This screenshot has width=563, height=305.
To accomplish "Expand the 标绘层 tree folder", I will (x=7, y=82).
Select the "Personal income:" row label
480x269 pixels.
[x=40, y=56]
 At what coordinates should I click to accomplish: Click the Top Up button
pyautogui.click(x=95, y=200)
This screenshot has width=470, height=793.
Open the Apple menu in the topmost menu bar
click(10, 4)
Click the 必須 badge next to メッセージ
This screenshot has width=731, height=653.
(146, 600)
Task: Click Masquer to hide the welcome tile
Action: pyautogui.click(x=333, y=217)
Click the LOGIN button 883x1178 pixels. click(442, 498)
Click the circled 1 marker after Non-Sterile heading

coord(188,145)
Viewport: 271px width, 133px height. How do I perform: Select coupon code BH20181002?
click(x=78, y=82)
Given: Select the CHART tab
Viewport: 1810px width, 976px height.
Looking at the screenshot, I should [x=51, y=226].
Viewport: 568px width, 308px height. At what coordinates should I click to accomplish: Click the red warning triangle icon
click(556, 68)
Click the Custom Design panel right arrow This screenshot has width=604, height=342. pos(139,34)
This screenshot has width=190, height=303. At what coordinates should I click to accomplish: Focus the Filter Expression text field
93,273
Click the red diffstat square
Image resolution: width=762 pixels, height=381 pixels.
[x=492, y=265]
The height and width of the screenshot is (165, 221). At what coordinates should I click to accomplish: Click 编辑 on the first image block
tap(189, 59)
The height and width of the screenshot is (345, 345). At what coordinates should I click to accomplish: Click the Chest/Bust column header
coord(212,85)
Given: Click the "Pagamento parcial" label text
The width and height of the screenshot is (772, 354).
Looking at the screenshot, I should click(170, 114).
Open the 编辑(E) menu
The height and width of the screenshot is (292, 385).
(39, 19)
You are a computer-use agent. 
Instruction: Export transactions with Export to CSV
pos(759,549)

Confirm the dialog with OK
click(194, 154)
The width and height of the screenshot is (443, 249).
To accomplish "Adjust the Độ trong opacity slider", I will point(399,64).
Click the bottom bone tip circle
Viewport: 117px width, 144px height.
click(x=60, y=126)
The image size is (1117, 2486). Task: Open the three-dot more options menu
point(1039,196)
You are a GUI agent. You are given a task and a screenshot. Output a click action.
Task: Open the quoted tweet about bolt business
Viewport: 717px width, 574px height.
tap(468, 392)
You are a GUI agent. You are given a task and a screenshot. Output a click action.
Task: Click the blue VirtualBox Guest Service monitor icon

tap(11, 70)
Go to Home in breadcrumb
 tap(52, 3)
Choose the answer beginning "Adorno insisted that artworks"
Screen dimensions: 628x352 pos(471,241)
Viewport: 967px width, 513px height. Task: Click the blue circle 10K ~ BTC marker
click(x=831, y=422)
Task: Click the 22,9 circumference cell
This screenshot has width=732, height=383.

→ Work task:
This exercise asks for an exact repeat of the lines from the one holding "The height and width of the screenshot is (292, 385)." through the end of the data above.

→ The completed task:
The height and width of the screenshot is (292, 385).
(39, 19)
You are a computer-use agent. 
Instruction: Export transactions with Export to CSV
pos(759,549)

Confirm the dialog with OK
click(194, 154)
The width and height of the screenshot is (443, 249).
To accomplish "Adjust the Độ trong opacity slider", I will point(399,64).
Click the bottom bone tip circle
Viewport: 117px width, 144px height.
click(x=60, y=126)
The image size is (1117, 2486). Task: Open the three-dot more options menu
point(1039,196)
You are a GUI agent. You are given a task and a screenshot. Output a click action.
Task: Open the quoted tweet about bolt business
Viewport: 717px width, 574px height.
tap(468, 392)
You are a GUI agent. You are given a task and a screenshot. Output a click action.
Task: Click the blue VirtualBox Guest Service monitor icon

tap(11, 70)
Go to Home in breadcrumb
 tap(52, 3)
Choose the answer beginning "Adorno insisted that artworks"
Screen dimensions: 628x352 pos(471,241)
Viewport: 967px width, 513px height. Task: Click the blue circle 10K ~ BTC marker
click(x=831, y=422)
Task: Click the 22,9 circumference cell
This screenshot has width=732, height=383.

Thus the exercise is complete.